= Exercise =
Copy out every one of the records below, replacing "font size" with "text size" and leaving everything else as it is. Omit the pictures from your copy.

━━━━━ Extracted records

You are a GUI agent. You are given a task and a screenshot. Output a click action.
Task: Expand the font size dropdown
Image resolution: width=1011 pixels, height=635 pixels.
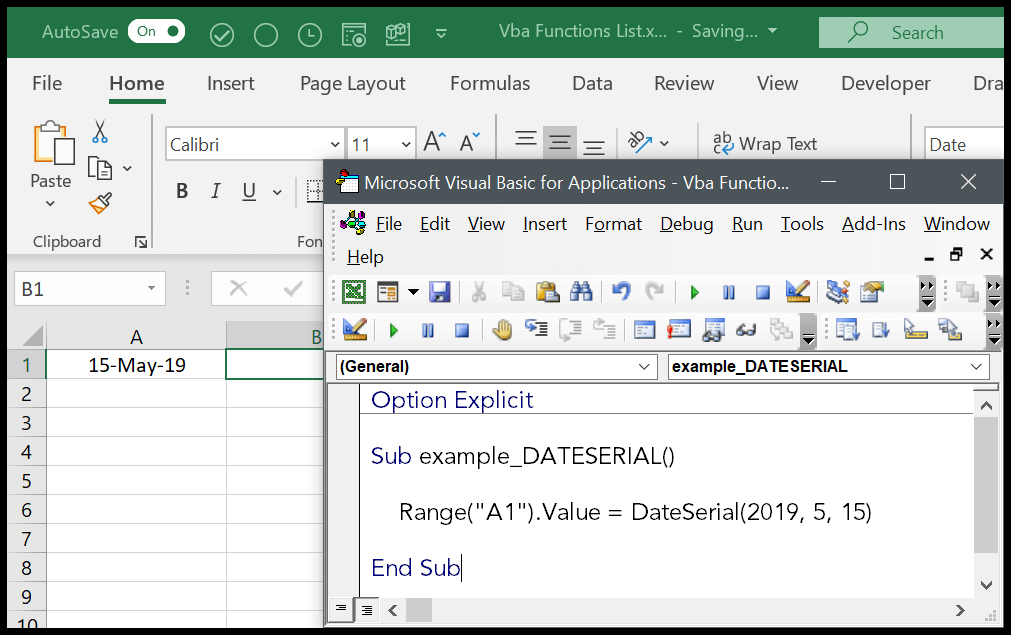click(x=404, y=143)
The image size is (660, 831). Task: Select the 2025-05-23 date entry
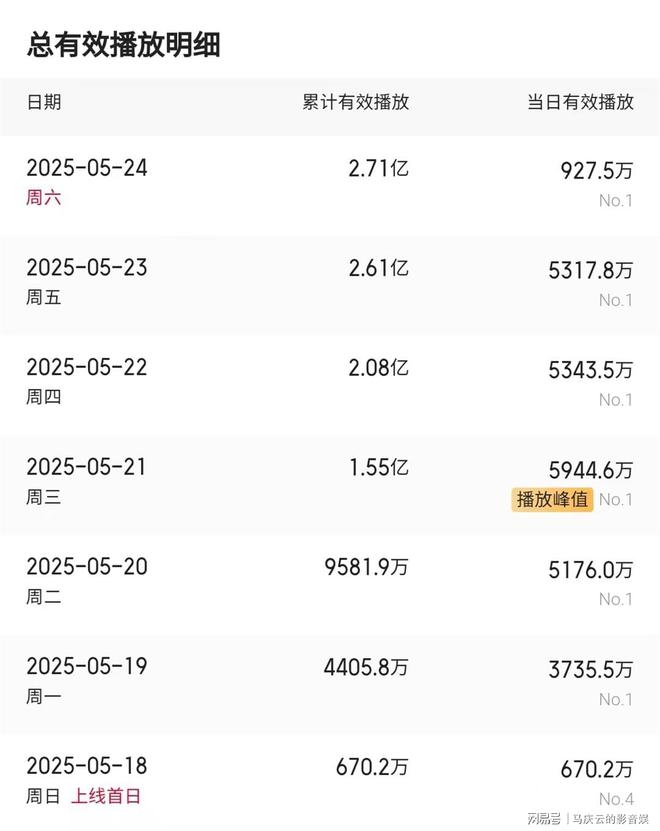(87, 268)
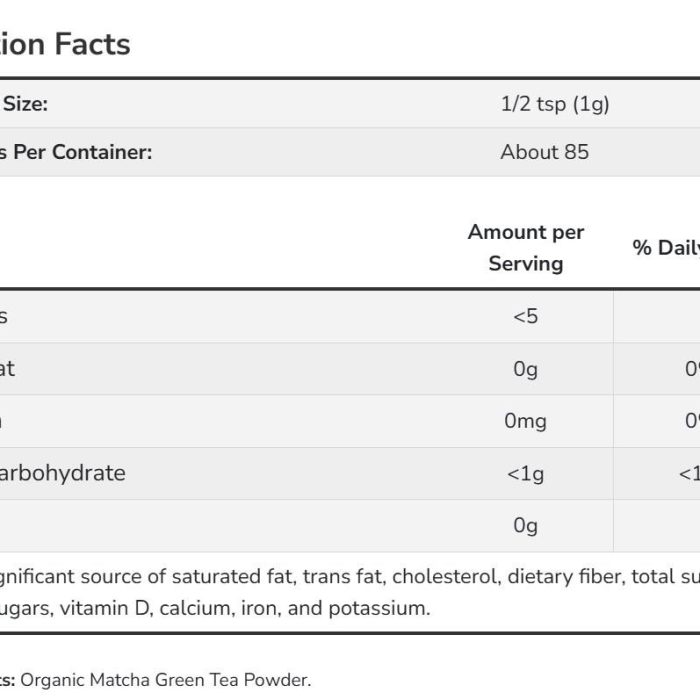The width and height of the screenshot is (700, 700).
Task: Click the vitamin D, calcium, iron footnote line
Action: (x=215, y=608)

━━━━━━━━━━

= Full solution =
You are a GUI agent. You are given a task and a screenshot. Output a click action.
Task: Expand the text size dropdown
Image resolution: width=1011 pixels, height=635 pixels.
click(x=404, y=143)
The image size is (660, 831). Task: Select the 2025-05-23 date entry
(87, 268)
The width and height of the screenshot is (700, 700).
Task: Click the vitamin D, calcium, iron footnote line
Action: (x=215, y=608)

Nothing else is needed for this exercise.